Many thanks to Anson County Tax Collector Joe Dutton for sharing the “most wanted” advertisement pictured above. Joe asked what I thought of his idea to run this ad and hopefully get the attention of some of his county’s largest delinquent taxpayers.
I told Joe I loved the ad, with a few caveats. As I explained in this post, just because the Machinery Act does not discuss “most wanted” ads or other similarly creative approaches to tax collection does not mean that such approaches are forbidden.
If tax collectors want to rent one of those huge digital billboards on I-40 to post the names of delinquent taxpayers for all to see, I think that would be perfectly legal. But those tax collectors could not pass along the cost of the billboard rentals to the delinquent taxpayers or use the billboards in lieu of the traditional newspaper ad for real property tax liens required by GS 105-369.
The same is true of Anson County’s “most wanted” ad. Joe will need to eat the cost of the “most wanted” ad and still run the traditional tax lien ad. But otherwise I think the ad passes legal muster.
Will Anson County’s ad ruffle some taxpayer feathers? Perhaps, but perhaps that is Joe’s goal. Shaking up taxpayer complacency might do wonders for the county’s tax collection rate. So long as the county commissioners don’t have problem with the ad, I don’t think Joe will either.
What do you think of Anson County’s ad? Use the comment section below to let me know your thoughts and about any creative collection ideas of your own.
What to do with taxpayers who pay just before the ad runs?
The typical notice of advertisement reads something like this: “Delinquent real property tax liens will be advertised on March 8. Failure to pay the delinquent taxes listed below before March 8 will result in your name being included in the list of delinquent taxpayers and you being charged a portion of the advertising cost.”
Problem is, if the ad will actually run on March 8 the newspaper will likely need the copy for that ad a day or two before March 8. Assume that the newspaper needs the final copy on March 6. If a taxpayer pays her delinquent taxes before March 6, then it is simple to resolve the situation: that taxpayer’s name is removed from the ad copy and the taxpayer will not be listed in the ad or charged a portion of the advertising cost.

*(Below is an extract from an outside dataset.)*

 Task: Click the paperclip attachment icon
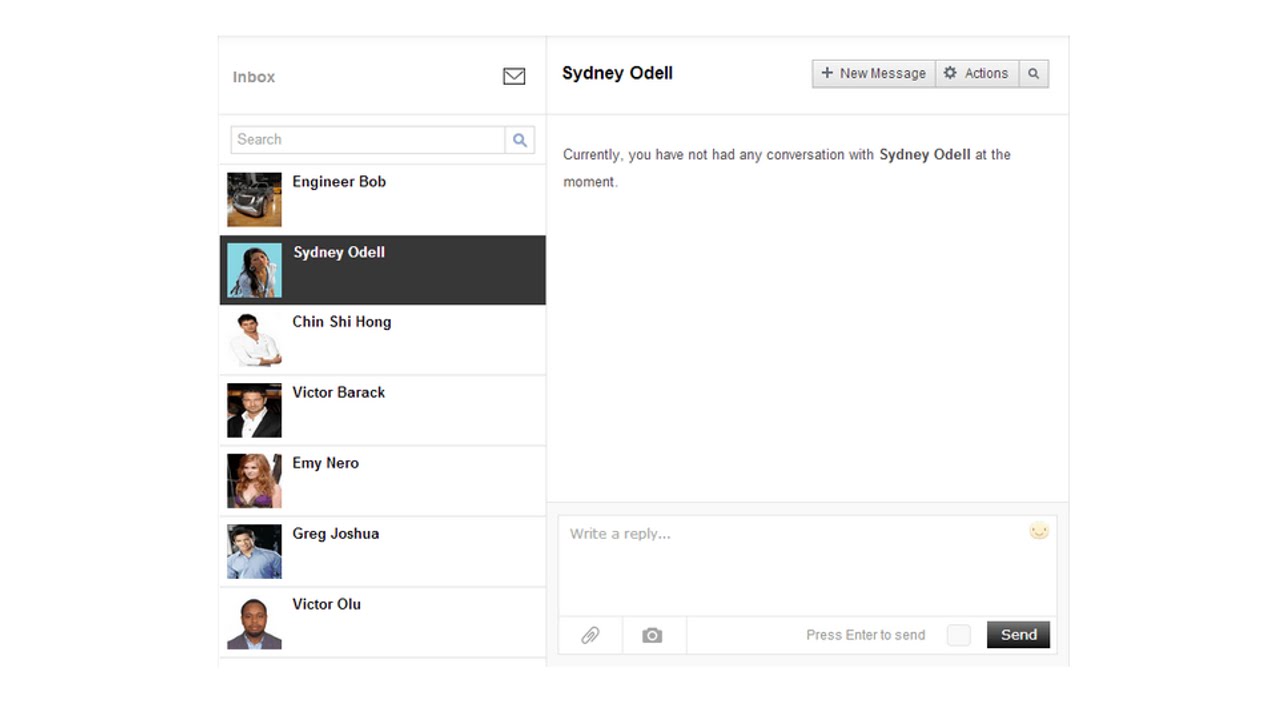tap(590, 635)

But what if the taxpayer pays the delinquent taxes in the period between the submission of the final copy to the newspaper and the actual publication of the ad? This taxpayer will be less than thrilled if her name is included in the ad a few days later. And additional consternation may arise if she is charged a portion of that advertising cost despite the fact that she paid in full before the advertising date.
Assuming that it would be too late to remove the taxpayer’s name from the ad after the final copy has been submitted to the paper, I think the tax collector’s only option is to let the ad run but not to charge advertising costs to the formerly delinquent taxpayer. She’ll still suffer the negative publicity but at least won’t suffer additional financial penalty.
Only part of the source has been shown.